Country diary: Hope in the slimmest of flower borders

Close-ups of common fumitory
‘If only fumitory were taller and louder, instead of a small and bashful scrambler.’ Photograph: Sarah Niemann

Do singing skylarks eat the sky? So many rise from this prairie of wheat that I wonder what fills their little bellies. Not the green grass of the emerging crop, for my jaded and jade-filled eyes see only sterility in the phalanx of leaves, and no corn. This one field, covering two, maybe three, football pitches in area, will eventually give us our daily bread, but it offers not a crumb to the larks.

The ground by my feet offers a band of hope, the slimmest of flower borders, never more than half a metre wide, that has escaped the sprayer’s boom. Banked up against the taller wheat, it blooms discreetly with colour and the busyness of insects.

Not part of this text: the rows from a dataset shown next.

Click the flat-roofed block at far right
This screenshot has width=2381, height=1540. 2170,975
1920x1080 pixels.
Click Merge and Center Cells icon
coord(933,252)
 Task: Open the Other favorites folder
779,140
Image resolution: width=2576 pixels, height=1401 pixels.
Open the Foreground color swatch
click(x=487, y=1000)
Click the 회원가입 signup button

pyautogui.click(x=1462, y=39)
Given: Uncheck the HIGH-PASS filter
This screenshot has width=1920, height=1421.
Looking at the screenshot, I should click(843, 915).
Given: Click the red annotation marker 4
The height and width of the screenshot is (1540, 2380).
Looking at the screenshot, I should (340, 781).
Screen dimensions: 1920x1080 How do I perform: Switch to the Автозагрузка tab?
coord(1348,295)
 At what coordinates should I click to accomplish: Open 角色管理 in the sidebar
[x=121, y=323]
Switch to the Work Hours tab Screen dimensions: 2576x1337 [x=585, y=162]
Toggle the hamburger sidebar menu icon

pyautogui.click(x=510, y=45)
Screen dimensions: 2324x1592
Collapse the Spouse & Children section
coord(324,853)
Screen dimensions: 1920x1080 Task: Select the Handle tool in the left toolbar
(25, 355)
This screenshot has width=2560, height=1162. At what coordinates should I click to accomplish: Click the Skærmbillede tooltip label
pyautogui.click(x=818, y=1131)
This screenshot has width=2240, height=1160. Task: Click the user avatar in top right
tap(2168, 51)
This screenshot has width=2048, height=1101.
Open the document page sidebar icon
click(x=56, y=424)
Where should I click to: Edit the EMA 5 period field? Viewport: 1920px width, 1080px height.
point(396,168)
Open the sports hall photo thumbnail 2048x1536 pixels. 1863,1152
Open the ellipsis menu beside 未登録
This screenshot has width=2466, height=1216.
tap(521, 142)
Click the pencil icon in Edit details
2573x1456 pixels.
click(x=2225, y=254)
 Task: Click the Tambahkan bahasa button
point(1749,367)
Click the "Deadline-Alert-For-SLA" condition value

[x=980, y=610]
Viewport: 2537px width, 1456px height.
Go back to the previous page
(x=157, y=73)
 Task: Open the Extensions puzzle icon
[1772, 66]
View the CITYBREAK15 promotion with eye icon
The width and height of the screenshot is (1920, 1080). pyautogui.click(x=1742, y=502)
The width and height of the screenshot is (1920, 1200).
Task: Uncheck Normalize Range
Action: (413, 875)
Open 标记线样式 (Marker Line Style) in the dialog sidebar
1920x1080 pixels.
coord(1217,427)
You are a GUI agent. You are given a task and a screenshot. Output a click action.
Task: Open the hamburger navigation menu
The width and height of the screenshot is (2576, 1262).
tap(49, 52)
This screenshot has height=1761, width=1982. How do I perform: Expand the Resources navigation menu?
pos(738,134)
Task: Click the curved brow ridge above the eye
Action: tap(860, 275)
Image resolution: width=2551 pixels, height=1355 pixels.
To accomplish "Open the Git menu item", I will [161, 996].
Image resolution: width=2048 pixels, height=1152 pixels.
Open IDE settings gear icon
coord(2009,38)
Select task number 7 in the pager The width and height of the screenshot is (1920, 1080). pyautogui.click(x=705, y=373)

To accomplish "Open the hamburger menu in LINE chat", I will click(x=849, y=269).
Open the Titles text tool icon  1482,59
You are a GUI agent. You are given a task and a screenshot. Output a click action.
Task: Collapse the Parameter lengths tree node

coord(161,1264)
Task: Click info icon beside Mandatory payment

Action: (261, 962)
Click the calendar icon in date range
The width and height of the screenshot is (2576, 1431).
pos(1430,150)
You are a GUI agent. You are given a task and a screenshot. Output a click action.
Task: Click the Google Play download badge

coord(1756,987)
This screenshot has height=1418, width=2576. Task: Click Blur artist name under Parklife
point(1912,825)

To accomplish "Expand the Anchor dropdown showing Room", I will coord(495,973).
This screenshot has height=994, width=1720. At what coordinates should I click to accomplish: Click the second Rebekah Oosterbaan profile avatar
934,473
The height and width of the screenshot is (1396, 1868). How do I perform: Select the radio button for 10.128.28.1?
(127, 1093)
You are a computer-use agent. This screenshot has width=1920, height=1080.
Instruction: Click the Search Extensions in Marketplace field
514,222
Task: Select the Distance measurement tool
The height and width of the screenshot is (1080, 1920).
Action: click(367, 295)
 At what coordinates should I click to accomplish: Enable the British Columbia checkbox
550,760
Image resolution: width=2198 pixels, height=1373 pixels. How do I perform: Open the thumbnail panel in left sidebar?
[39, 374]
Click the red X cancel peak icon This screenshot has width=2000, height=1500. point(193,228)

A bumblebee tastes the pearls of white deadnettle, while another, just woken, handwashes its tousled tawny midriff. A solitary wasp is flumped down over the candelabra of shepherd’s purse. The stem beneath resembles a fingerpost, with seedpod purses pointing to all points of the compass. A seven-spotted ladybird lumbers on bare soil under speedwell; the tiniest flower, yet so striking in its brilliance it quickens the pulse. I crouch down to peer into its sunny heart and marvel at purple veining on lilac petals.

The flower border beside the wheat crop, with fumitory, groundsel, spurge, shepherd’s purse and speedwell all in view.
‘Its crinkly leaves could be curly kale for pixies.’ Photograph: Sarah Niemann

Spurge has a name that trips off the tongue like lumpy porridge. This plant has the oddest structure. I think of it as a miniature saucer tree, with its overlapping bracts creating the impression of crockery. Spurge lightens in colour towards the top of the plant, as if lit up in lime. One of the euphorbia family, I’d say its luminous crown inspires euphoria.

Fumitory gives a pink flush to much of the border. If only it were taller and louder, instead of a small and bashful scrambler. Its crinkly leaves could be curly kale for pixies, the spikes of numerous flowers dipped in burgundy ink.

And here, too, all around is unloved groundsel, the go-for garden weed, felled by rake or hoe. In this protected place groundsel will develop unchecked to fill the bank with seed, fuelling the skylark summer, opening their throats into full-bellied song.